Koalisyon ortağı Ultra Ortodoks partiler Şas ile Birleşik Tevrat Yahudiliği de Netanyahu’nun yargı düzenlemesi konusunda seçeceği yolu “takdirle karşılayacaklarını” ve yargı düzenlemesinin durdurulması halinde karşı çıkmayacakları iletisini verdi.

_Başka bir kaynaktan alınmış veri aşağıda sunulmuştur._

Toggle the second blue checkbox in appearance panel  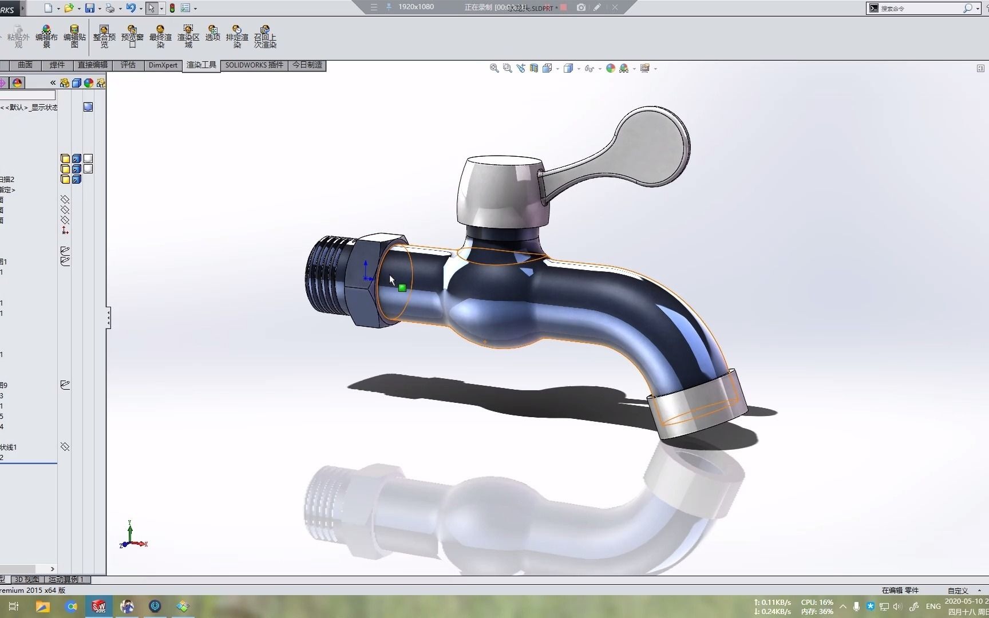coord(76,169)
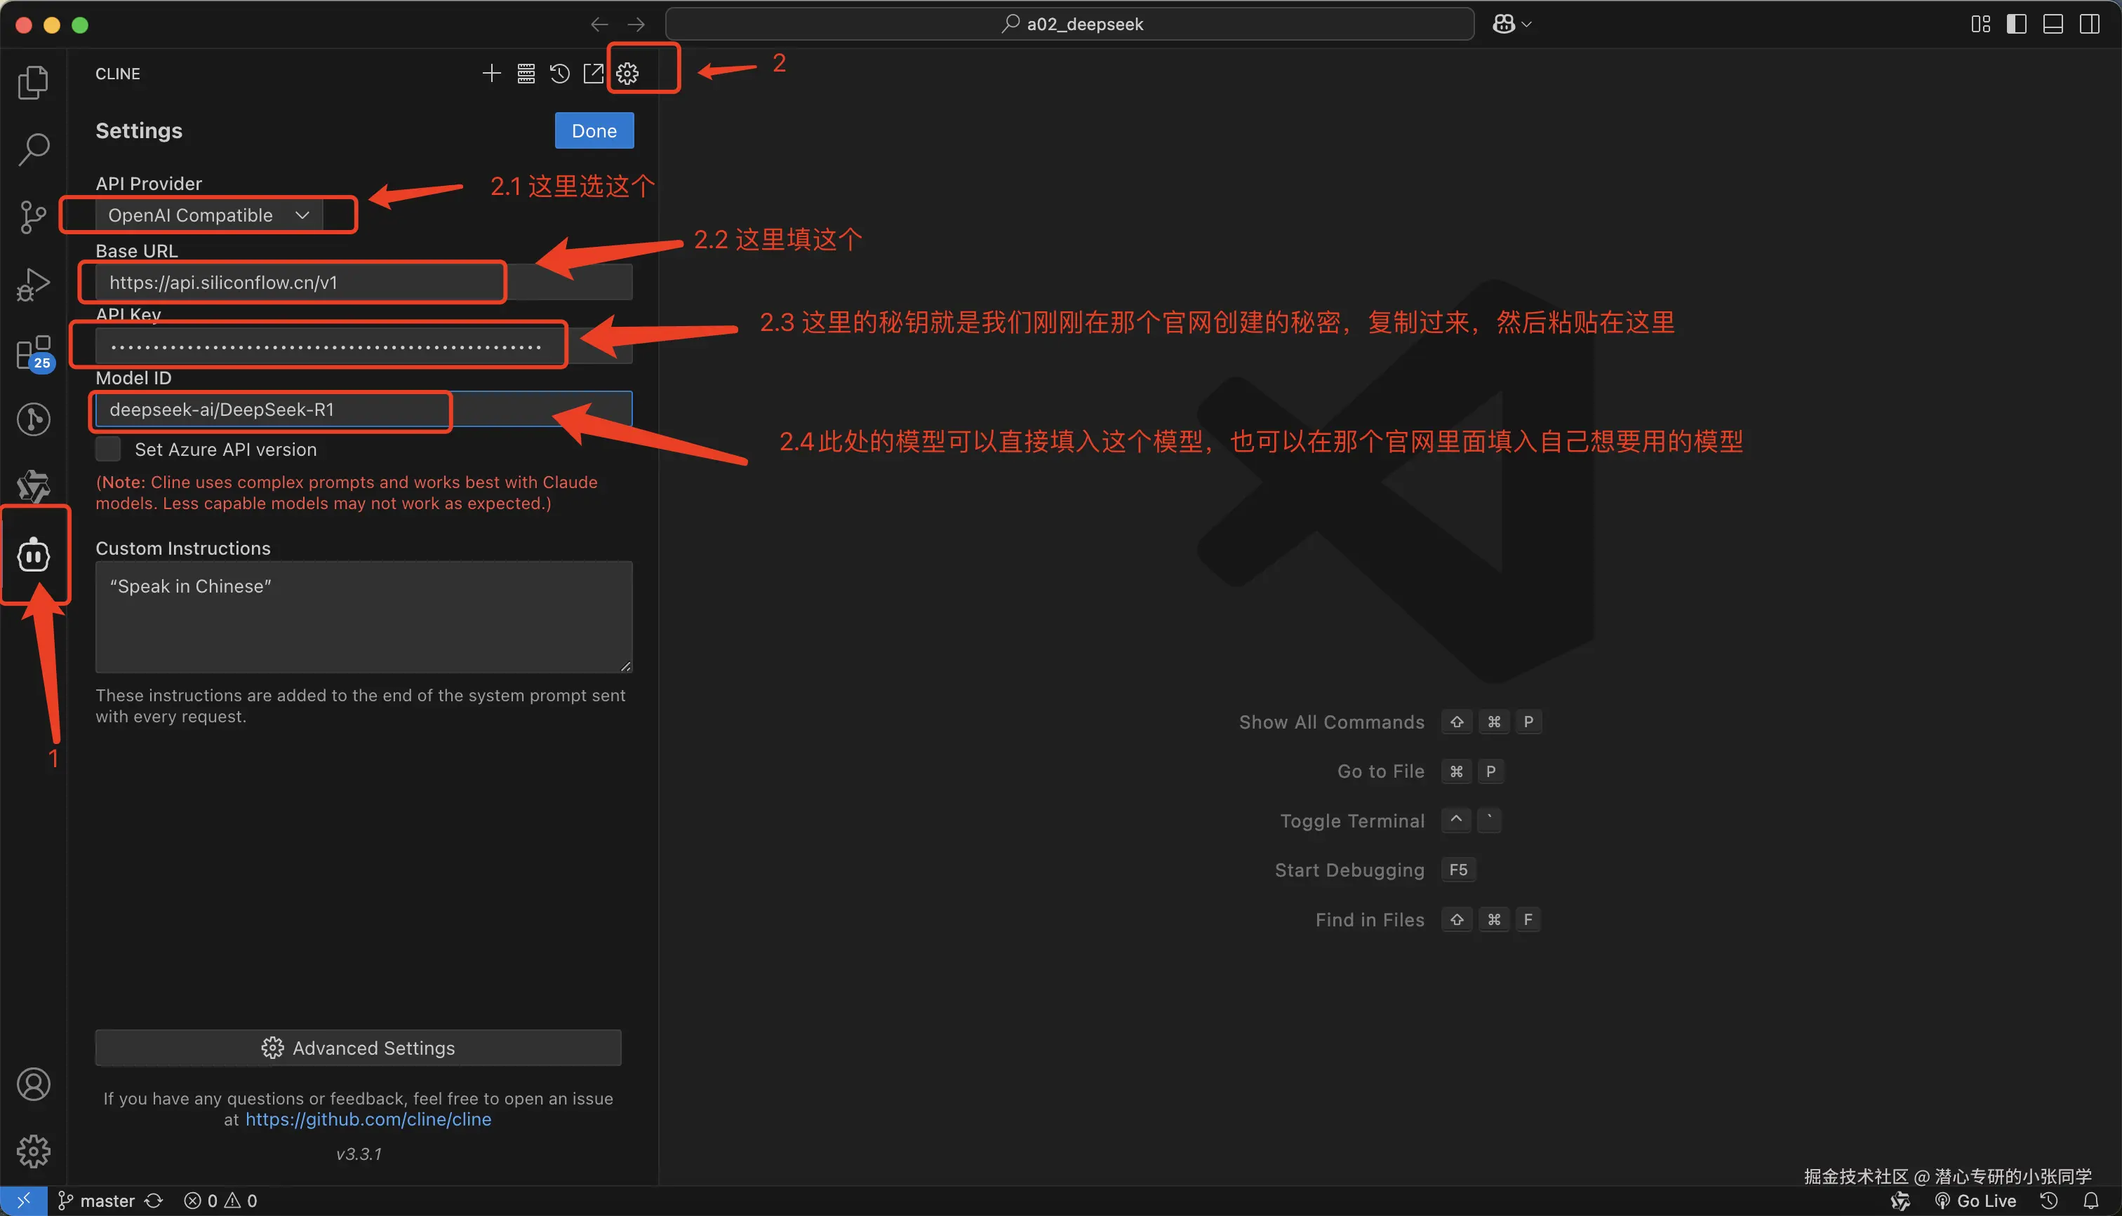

Ancak Netanyahu, Likud’tan Adalet Bakanı Yariv Levin ile koalisyondaki çok sağcı Yahudi Gücü Partisinden Ulusal Güvenlik Bakanı Itamar Ben Gvir üzere ortaklarının muhalefeti ile karşı karşıya.

Bu isimlerin, yasa tasarısının ertelenmesi yahut askıya alınması halinde, hükümet koalisyonundan ayrılma tehdidi, Netanyahu’nun önünde duruyor.

Bir taraftan protestoların durmasını başka yandan da hükümetinin ayakta kalmasını isteyen Netanyahu, tüm ortaklarını ikna etmeden yargı düzenlemesini askıya almayı seçerse, koalisyon hükümeti dağılabilir ve ülkede yeni bir erken seçim senaryonu gündeme gelebilir. Düzenlemeyi devam ettirmesi durumunda ise”İsrail halkı ortasında gibisi görülmemiş bir bölünmeye neden olan” isim olarak anılabileceği belirtilen Netanyahu, ayrıyeten Savunma Bakanı Gallant örneğinde olduğu üzere partisi içinden de muhalefetle karşılaşarak yeniden iktidarının sonunu getirebilir.

Son yıllarda erken seçim ve koalisyon krizi sarmalına girilen İsrail’de 1 Kasım 2022’de yapılan erken genel seçimde, Netanyahu’nun başını çektiği sağ bloktaki partiler, 120 sandalyeli Meclise 64 milletvekili göndererek açık bir zafer kazanmıştı.

Meclis aritmetiğinde, Netanyahu başkanlığındaki Likud Partisinin 32, çok sağcı müttefikleri Dini Siyonizm Partisi, Yahudi Gücü ve Noam’ın oluşturduğu “Dini Siyonizm” listesinin 14, Ultra Ortodoks partiler; Şas’ın 11 ve Birleşik Tevrat’ın 7 sandalyesi bulunuyor.